-- Document extract follows --

I am lucky that T developed into a happy, wonderful child who is now a loving big brother. He's never had any signs of PSTD however I wouldn't be surprised if they ever did develop. Our 11 month old is not circumsized. I don't think anyone, including my Dr even asked me if I was considering it. I remember reading a part in Jenny McCarthy's book about circumcision, she said that she wanted her son to have a "pretty penis". It disgusted me because my now almost 4 year old has a scar and excess skin on one side. I will have to explain to him one day what happened and I'm fearing the worst. "Why would you do that to me mum". I dread it.

So post this everywhere. Send this link to every mum who is pregnant with a boy or might have to make this decision.
Yes, I regret doing it, but I'm hoping that some of my own healing can come from sharing this and maybe change even one person's mind.

Honestly yours,
Me

Friday, January 22, 2010

Low Wash

My first post isn't going to be about who I am or what this blog is about, it's about a sign that went on while I was driving home this morning from a MOPS meeting. I heard a ding and looked down to see my "low wash" light had come on. I always chuckle when I see this come on because i remember the first time i saw it.
As a girl who's dad always did everything with the vehicles i had no idea what low wash meant. i had called my boyfriend (at the time) in a panic, "what does low wash mean?!" i fondly remember the long silence that came after and then a genuinely confused "what?". "low wash! it's on my dashboard", "oh. ok, it means your windshield washer fluid is low". I remember the duh feeling that washed over me as i thanked him and hung up the phone, i can only imagine what he was thinking. I digress though, it's a funny story, but that's not what I was thinking about when this sign came on.

I started thinking about our conversation at MOPS and how a lot of women today won't ask for help. We all seem to think that we have to take the weight of the world on and balance it on our head without asking for some assistance. I'm guilty. However once, when I did ask for help, no one really did and it's deterred me from doing so ever since. So when the Low Wash sign came on, it really struck me. Our vehicles are able to tell us when they need something. They have an annoying noise to remind you that your keys are still in the ignition, lights, dings and dongs to tell you when you're overheating or a fluid is low, tells you specifically to check your oil or your engine. And we listen! (Or we get our husband/dad/brother to check it out) Not only do pay attention to what the dashboard tells us, but we also pay attention to how it runs on a daily basis. If your brakes start squeaking, your headlight goes out or your tire goes flat, you do something about it.

So I ask you, if you had a sign come on today (or yesterday, or last week), what would it be?
Check Laundry Level
Low Energy
Overdoing it
Assistance Needed
Send Food
Need a Friend
Low H20 Level
Caution: Angry

Would you give yourself a check over if you discovered yourself feeling unwell/sad/angry? Would you call a friend to help you deal with the problem? You wouldn't leave yourself to break down on the side of the road with your car, so why was I sobbing in my car at a stop light while I was thinking about this? Because we just don't ask. As moms and women we GIVE. That's a great thing most of the time but when we don't check in every so many miles for our own tune up, we can get run down.

-- Document extract concluded --

# Assigned task A
Translate this sentence from the blog excerpt into Spanish: "Our vehicles are able to tell us when they need something."
# Assigned task B
Print everything in the blog excerpt from "I am lucky that" down to "I dread it.", without changing a word.
The rows after the blog excerpt are separate material with no connection to it.

-- Data for review follows --

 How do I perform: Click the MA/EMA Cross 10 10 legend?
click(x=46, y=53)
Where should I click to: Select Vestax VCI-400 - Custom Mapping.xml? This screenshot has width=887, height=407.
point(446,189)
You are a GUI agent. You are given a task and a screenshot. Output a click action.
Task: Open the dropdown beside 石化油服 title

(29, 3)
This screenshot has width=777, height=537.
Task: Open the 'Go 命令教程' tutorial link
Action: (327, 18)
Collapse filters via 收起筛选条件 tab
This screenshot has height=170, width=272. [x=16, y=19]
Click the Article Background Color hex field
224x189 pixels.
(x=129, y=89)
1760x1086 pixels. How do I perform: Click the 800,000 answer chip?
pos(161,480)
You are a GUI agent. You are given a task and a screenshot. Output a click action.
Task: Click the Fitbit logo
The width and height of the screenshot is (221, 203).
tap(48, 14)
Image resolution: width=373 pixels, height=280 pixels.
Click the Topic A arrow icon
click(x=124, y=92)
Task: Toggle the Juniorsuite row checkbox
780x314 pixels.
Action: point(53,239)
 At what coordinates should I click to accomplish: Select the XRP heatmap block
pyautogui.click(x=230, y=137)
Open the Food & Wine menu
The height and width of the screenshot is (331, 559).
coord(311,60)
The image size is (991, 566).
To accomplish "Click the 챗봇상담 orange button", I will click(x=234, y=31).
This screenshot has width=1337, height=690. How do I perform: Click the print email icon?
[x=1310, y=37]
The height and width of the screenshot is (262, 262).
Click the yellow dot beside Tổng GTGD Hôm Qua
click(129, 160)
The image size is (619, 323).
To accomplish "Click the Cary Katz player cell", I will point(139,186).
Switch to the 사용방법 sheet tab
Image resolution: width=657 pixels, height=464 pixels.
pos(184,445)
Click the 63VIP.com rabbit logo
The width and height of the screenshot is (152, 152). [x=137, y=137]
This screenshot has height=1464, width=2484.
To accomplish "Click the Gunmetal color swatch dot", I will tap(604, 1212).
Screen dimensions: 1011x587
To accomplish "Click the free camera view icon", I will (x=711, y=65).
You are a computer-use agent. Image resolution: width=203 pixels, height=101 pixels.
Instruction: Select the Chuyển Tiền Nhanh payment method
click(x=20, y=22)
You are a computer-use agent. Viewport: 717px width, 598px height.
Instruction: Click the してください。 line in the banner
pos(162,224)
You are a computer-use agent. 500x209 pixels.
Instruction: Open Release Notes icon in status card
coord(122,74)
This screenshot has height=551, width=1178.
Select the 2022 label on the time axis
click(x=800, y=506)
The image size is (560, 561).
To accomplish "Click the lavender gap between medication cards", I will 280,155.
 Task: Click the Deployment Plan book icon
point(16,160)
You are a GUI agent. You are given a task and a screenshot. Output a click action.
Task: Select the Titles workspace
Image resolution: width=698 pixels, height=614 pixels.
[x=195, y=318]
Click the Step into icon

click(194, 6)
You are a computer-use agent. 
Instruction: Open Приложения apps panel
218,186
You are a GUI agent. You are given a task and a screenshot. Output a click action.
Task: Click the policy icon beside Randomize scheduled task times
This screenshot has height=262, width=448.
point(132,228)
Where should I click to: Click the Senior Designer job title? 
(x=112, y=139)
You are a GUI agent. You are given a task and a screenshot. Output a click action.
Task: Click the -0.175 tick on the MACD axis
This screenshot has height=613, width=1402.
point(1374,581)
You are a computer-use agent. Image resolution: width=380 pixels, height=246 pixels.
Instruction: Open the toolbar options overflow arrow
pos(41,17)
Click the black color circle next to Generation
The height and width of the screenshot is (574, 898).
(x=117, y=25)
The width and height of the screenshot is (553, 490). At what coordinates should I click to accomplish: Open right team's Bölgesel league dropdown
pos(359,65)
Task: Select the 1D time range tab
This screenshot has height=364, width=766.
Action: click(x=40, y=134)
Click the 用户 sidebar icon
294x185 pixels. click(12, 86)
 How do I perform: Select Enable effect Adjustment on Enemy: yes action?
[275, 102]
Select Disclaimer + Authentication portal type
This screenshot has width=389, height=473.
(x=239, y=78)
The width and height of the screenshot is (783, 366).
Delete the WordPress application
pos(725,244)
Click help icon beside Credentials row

-- Data for review concluded --

# Result A
Nuestros vehículos pueden decirnos cuándo necesitan algo.

# Result B
I am lucky that T developed into a happy, wonderful child who is now a loving big brother. He's never had any signs of PSTD however I wouldn't be surprised if they ever did develop. Our 11 month old is not circumsized. I don't think anyone, including my Dr even asked me if I was considering it. I remember reading a part in Jenny McCarthy's book about circumcision, she said that she wanted her son to have a "pretty penis". It disgusted me because my now almost 4 year old has a scar and excess skin on one side. I will have to explain to him one day what happened and I'm fearing the worst. "Why would you do that to me mum". I dread it.